The Hanns Joachim Friedrichs Award is a German award for excellence in journalism. It was first awarded in 1995. The award is named for the German journalist Hanns Joachim Friedrichs, who died in the year before the awards had established. The winners of the award are journalists who have achieved exceptional results in their work. The prize money is €5,000.

*EXERCISE DETAILS:* Write out the passage about the Hanns Joachim Friedrichs Award, everything from "The Hanns Joachim" down to "money is €5,000.".

*DATA LISTING:*

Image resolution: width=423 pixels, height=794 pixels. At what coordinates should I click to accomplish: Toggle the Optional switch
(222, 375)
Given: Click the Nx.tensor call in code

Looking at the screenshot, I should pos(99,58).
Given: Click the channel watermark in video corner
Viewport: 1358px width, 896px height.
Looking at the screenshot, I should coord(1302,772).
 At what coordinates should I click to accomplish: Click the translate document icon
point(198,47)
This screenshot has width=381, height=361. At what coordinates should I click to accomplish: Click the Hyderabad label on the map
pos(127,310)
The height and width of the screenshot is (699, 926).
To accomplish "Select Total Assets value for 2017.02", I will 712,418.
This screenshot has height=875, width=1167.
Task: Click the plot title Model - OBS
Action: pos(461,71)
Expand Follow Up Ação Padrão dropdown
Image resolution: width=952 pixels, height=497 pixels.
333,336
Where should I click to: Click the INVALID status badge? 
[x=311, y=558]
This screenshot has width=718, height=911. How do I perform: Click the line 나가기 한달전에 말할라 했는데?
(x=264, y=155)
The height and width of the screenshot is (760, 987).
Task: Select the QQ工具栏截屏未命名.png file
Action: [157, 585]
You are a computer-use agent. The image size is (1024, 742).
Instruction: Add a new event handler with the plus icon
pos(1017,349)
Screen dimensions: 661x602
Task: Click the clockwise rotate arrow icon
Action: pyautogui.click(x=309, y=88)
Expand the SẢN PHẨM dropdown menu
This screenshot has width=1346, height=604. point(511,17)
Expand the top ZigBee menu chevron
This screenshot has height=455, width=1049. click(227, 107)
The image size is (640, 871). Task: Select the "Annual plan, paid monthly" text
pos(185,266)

*ANSWER TO THE EXERCISE:*
The Hanns Joachim Friedrichs Award is a German award for excellence in journalism. It was first awarded in 1995. The award is named for the German journalist Hanns Joachim Friedrichs, who died in the year before the awards had established. The winners of the award are journalists who have achieved exceptional results in their work. The prize money is €5,000.